**ASSIGNMENT**:
Return all of the material, keeping each line exactly as it is.

**SOURCE MATERIAL**:
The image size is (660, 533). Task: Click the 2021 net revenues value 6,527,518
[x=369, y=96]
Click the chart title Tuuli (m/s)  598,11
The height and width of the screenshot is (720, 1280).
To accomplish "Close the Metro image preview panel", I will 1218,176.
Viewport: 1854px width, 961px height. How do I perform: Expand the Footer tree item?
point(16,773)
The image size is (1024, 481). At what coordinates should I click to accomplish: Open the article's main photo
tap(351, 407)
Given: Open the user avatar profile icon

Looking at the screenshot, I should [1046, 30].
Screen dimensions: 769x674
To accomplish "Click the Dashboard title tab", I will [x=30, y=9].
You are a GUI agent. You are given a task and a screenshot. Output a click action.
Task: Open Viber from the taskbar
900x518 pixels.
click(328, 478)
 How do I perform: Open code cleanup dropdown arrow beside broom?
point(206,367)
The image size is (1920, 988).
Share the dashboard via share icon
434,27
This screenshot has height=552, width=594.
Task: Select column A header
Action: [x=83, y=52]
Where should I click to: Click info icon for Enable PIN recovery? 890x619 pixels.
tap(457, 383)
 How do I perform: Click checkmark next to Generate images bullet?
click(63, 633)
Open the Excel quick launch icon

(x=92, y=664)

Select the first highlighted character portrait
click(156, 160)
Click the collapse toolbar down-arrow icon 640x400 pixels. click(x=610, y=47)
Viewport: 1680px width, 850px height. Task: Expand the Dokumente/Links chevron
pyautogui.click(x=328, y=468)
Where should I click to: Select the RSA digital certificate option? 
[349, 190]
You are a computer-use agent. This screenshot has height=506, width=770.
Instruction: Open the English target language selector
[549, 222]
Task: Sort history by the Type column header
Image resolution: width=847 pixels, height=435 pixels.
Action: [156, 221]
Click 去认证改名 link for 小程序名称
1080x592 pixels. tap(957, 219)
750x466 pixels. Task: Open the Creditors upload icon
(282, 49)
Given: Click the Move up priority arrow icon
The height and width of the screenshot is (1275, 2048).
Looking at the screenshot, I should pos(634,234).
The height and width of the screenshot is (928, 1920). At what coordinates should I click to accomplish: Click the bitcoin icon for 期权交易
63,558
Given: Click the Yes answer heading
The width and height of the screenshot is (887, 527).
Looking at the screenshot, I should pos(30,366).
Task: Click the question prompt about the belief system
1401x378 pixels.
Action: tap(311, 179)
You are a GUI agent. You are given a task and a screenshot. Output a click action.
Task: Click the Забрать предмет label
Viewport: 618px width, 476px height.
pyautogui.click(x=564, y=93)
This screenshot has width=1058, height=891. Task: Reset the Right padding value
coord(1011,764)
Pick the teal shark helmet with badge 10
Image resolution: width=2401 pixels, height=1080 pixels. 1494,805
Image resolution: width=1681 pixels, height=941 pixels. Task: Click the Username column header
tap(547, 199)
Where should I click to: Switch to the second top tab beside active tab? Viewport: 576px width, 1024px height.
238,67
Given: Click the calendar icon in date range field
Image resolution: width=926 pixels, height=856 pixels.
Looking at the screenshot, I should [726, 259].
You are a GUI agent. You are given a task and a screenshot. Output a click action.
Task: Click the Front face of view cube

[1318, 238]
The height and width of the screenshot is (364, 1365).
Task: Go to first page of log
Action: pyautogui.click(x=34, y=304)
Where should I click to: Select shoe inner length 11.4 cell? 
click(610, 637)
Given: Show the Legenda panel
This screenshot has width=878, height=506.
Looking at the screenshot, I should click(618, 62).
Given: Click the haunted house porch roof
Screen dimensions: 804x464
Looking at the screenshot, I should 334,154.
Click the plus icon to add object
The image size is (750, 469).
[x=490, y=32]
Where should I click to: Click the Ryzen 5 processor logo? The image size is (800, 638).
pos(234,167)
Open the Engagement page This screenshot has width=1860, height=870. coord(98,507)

**RESPONSE TO THIS EXERCISE**:
The image size is (660, 533). Task: Click the 2021 net revenues value 6,527,518
[x=369, y=96]
Click the chart title Tuuli (m/s)  598,11
The height and width of the screenshot is (720, 1280).
To accomplish "Close the Metro image preview panel", I will 1218,176.
Viewport: 1854px width, 961px height. How do I perform: Expand the Footer tree item?
point(16,773)
The image size is (1024, 481). At what coordinates should I click to accomplish: Open the article's main photo
tap(351, 407)
Given: Open the user avatar profile icon

Looking at the screenshot, I should [1046, 30].
Screen dimensions: 769x674
To accomplish "Click the Dashboard title tab", I will [x=30, y=9].
You are a GUI agent. You are given a task and a screenshot. Output a click action.
Task: Open Viber from the taskbar
900x518 pixels.
click(328, 478)
 How do I perform: Open code cleanup dropdown arrow beside broom?
point(206,367)
The image size is (1920, 988).
Share the dashboard via share icon
434,27
This screenshot has height=552, width=594.
Task: Select column A header
Action: [x=83, y=52]
Where should I click to: Click info icon for Enable PIN recovery? 890x619 pixels.
tap(457, 383)
 How do I perform: Click checkmark next to Generate images bullet?
click(63, 633)
Open the Excel quick launch icon

(x=92, y=664)

Select the first highlighted character portrait
click(156, 160)
Click the collapse toolbar down-arrow icon 640x400 pixels. click(x=610, y=47)
Viewport: 1680px width, 850px height. Task: Expand the Dokumente/Links chevron
pyautogui.click(x=328, y=468)
Where should I click to: Select the RSA digital certificate option? 
[349, 190]
You are a computer-use agent. This screenshot has height=506, width=770.
Instruction: Open the English target language selector
[549, 222]
Task: Sort history by the Type column header
Image resolution: width=847 pixels, height=435 pixels.
Action: [156, 221]
Click 去认证改名 link for 小程序名称
1080x592 pixels. tap(957, 219)
750x466 pixels. Task: Open the Creditors upload icon
(282, 49)
Given: Click the Move up priority arrow icon
The height and width of the screenshot is (1275, 2048).
Looking at the screenshot, I should pos(634,234).
The height and width of the screenshot is (928, 1920). At what coordinates should I click to accomplish: Click the bitcoin icon for 期权交易
63,558
Given: Click the Yes answer heading
The width and height of the screenshot is (887, 527).
Looking at the screenshot, I should pos(30,366).
Task: Click the question prompt about the belief system
1401x378 pixels.
Action: tap(311, 179)
You are a GUI agent. You are given a task and a screenshot. Output a click action.
Task: Click the Забрать предмет label
Viewport: 618px width, 476px height.
pyautogui.click(x=564, y=93)
This screenshot has width=1058, height=891. Task: Reset the Right padding value
coord(1011,764)
Pick the teal shark helmet with badge 10
Image resolution: width=2401 pixels, height=1080 pixels. 1494,805
Image resolution: width=1681 pixels, height=941 pixels. Task: Click the Username column header
tap(547, 199)
Where should I click to: Switch to the second top tab beside active tab? Viewport: 576px width, 1024px height.
238,67
Given: Click the calendar icon in date range field
Image resolution: width=926 pixels, height=856 pixels.
Looking at the screenshot, I should [726, 259].
You are a GUI agent. You are given a task and a screenshot. Output a click action.
Task: Click the Front face of view cube

[1318, 238]
The height and width of the screenshot is (364, 1365).
Task: Go to first page of log
Action: pyautogui.click(x=34, y=304)
Where should I click to: Select shoe inner length 11.4 cell? 
click(610, 637)
Given: Show the Legenda panel
This screenshot has width=878, height=506.
Looking at the screenshot, I should click(618, 62).
Given: Click the haunted house porch roof
Screen dimensions: 804x464
Looking at the screenshot, I should 334,154.
Click the plus icon to add object
The image size is (750, 469).
[x=490, y=32]
Where should I click to: Click the Ryzen 5 processor logo? The image size is (800, 638).
pos(234,167)
Open the Engagement page This screenshot has width=1860, height=870. coord(98,507)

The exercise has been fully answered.